* **Extracto**
--

Autor: Antonio Salgado Pérez
Publicado en El Día el 3 de noviembre de 2010

 

          El padre Norberto García, párroco del Sagrado Corazón de Jesús, con el habitual magisterio que le viene caracterizando, supo hilvanar, desde su ambón, una elegía tan enjundiosa como emotiva que, entre otras frases, contenía éstas: “Ante la muerte de nuestra hermana en la fe Cecilia, en nuestro interior se alternan sentimientos encontrados: por un lado, lamentamos y lloramos su óbito; por otro, sentimos una inmensa paz y alegría; un gran consuelo y esperanza porque la sabemos, con la certeza de la fe, gozando de la dicha de Dios; la sentimos alejada para siempre de una enfermedad, lenta e irremediable que, dada su sensibilidad y su modo de ser, le hubiesen hecho sufrir en exceso; alabamos, en medio de todo, el buen trato y el cariño misterioso que Dios ha tenido con ella. En medio del dolor, pues, damos gracias a Dios y le bendecimos por su vida y, también por su muerte”.

--

* **Tareas a realizar**
(1) Según el extracto, ¿de qué parroquia es párroco el padre Norberto García?
(2) En la cita del extracto, ¿qué se dice sentir a continuación de las palabras "por otro, sentimos"? Enuméralo todo.
(3) Retoma el texto sobre la elegía a Cecilia justo donde termina.

[Registros almacenados]
--

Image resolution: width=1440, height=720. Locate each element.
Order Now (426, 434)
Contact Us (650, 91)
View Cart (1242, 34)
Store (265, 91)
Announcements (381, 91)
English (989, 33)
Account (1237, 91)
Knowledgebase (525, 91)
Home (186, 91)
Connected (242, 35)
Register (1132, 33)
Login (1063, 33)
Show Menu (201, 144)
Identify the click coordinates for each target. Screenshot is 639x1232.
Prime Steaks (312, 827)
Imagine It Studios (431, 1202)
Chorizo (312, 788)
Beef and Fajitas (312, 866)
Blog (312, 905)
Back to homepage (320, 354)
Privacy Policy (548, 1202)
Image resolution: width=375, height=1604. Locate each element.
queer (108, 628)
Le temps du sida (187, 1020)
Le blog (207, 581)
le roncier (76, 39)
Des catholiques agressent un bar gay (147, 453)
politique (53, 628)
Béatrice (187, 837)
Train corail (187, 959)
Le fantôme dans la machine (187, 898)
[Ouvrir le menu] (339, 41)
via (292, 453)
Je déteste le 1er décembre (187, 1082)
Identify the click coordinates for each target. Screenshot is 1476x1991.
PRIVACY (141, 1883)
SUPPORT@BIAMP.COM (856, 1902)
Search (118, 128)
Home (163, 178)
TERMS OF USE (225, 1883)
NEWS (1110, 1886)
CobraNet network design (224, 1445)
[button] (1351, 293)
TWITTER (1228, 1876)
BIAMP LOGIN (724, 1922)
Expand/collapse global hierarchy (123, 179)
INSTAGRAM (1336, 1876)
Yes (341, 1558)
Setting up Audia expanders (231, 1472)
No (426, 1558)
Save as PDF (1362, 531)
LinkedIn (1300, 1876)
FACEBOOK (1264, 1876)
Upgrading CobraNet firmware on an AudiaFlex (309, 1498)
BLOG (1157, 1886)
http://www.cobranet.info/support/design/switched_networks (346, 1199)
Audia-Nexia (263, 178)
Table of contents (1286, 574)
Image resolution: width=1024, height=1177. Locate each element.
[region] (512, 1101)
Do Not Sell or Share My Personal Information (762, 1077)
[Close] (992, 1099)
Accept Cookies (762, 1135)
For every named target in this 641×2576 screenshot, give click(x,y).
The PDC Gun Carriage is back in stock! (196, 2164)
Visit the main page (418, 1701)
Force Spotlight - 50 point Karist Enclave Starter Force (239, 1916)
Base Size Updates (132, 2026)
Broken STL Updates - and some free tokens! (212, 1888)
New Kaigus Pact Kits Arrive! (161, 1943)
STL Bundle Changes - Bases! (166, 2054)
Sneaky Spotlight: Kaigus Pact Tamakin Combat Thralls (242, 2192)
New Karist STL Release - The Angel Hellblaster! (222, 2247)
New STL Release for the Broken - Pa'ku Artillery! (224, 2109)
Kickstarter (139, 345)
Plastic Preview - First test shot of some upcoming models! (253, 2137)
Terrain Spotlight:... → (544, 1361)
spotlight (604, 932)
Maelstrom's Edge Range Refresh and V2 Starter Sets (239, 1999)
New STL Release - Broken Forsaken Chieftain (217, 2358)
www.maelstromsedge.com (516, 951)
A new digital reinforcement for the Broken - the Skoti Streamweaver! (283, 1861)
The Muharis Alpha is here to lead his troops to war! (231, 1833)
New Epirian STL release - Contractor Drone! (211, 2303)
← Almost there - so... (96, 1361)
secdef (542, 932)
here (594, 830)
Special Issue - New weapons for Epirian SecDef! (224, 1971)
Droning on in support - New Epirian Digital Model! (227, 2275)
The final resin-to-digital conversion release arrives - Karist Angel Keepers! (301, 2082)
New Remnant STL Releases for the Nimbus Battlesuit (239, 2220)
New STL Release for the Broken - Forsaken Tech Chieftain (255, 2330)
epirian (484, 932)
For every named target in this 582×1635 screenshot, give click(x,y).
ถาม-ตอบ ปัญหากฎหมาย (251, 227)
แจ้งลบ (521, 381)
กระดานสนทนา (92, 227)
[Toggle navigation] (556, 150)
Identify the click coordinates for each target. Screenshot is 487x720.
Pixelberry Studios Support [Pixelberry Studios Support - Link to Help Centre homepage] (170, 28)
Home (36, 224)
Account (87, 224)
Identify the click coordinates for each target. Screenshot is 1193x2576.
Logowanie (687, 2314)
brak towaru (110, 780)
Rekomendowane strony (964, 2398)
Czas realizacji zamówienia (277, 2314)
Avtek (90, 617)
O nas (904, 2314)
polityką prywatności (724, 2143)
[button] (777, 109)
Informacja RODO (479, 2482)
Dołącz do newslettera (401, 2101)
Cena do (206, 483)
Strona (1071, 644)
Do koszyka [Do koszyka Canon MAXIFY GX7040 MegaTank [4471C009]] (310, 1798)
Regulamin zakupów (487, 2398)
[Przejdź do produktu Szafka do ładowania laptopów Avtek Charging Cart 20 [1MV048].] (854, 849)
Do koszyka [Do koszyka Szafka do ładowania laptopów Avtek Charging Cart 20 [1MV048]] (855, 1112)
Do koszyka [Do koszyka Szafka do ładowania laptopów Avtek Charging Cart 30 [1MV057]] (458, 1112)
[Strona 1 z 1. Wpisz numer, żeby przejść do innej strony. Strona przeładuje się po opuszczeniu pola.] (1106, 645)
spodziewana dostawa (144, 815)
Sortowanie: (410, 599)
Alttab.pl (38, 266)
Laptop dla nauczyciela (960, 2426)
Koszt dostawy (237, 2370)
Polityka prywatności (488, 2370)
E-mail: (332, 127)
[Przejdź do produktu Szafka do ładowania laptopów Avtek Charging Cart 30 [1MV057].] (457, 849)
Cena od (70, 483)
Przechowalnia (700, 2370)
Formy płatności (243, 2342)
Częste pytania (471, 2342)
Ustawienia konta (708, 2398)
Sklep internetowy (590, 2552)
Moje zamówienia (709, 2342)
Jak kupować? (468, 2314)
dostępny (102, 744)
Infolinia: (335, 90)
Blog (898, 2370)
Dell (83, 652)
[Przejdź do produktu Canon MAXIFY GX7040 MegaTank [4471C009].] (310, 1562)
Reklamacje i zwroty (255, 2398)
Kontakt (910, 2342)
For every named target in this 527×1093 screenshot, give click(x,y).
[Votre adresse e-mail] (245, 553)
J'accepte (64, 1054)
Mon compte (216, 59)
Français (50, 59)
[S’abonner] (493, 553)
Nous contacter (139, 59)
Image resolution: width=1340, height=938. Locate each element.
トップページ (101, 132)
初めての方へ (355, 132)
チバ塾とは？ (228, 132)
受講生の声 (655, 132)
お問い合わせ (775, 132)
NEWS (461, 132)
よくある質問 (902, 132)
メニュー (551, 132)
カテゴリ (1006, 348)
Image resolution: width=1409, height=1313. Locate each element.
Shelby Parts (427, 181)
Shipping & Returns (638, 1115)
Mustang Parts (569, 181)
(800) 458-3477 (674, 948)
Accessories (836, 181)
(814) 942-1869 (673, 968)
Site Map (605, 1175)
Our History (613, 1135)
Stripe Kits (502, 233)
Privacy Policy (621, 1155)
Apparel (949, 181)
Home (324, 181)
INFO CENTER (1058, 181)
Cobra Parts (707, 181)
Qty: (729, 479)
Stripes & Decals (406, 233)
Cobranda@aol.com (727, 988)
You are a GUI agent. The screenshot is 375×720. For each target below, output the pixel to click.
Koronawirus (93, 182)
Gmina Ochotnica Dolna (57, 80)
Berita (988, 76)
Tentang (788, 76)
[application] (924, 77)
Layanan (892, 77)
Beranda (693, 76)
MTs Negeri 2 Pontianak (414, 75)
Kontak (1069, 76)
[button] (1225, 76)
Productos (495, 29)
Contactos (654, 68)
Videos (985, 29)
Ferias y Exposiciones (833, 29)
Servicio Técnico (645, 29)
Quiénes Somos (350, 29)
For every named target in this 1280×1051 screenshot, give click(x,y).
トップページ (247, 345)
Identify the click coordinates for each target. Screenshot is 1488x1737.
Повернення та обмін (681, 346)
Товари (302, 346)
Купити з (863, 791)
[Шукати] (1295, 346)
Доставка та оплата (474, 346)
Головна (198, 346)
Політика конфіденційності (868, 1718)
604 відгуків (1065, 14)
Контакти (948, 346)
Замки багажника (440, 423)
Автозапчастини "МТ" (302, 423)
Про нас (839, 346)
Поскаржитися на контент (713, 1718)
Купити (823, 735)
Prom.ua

--

* **Respuestas por tarea**
(1) Del Sagrado Corazón de Jesús.

(2)
- Paz
- Alegría
- Consuelo
- Esperanza

(3)
          En efecto, ha nacido para la muerte Cecilia Armendáriz Gurrea. Sus familiares y allegados la conocíamos bajo este peculiar hipocorístico: Chía. Ahora, allá arriba, estará charlando amigablemente con su hermana María del Rosario, Maruchi, cuya santidad comprobamos muchas veces en Tegueste, donde pasó sus últimos momentos en una residencia religiosa llena de paz, tranquilidad y bucolismo, donde esparció aquella bondad que tantas veces hemos visto reflejada en las figuras de Murillo.

         Siempre se ha dicho que una amistad noble es una obra maestra a dúo, y Chía, por fortuna, la gozó durante gran parte de su vida junto a su hermana Selina, una especie de Ángel de la Guarda que nos demostró que la calidad nunca es un accidente, sino el resultado de un esfuerzo de la inteligencia.

          Chía, ilustre docente, siempre nos pregonó que un sistema escolar que no tuviese a los padres como cimientos era igual a una cubeta con una oquedad en el fondo. De elogiable locuacidad y pragmática tenacidad en la lectura, sabía que un buen libro es aquel que se abre con expectación y se cierra con proyecto; y nos repetía que la lectura de un buen texto es un diálogo incesante en el que el tomo habla y el alma contesta. Y es que en el fondo sabía que un hogar sin libros era un cuerpo sin espíritu.

         Cuando Chía perdió su dicción, conservó su sonrisa; y cuando en ella se desdibujó su verbo, siguió mostrando su encomiable entusiasmo.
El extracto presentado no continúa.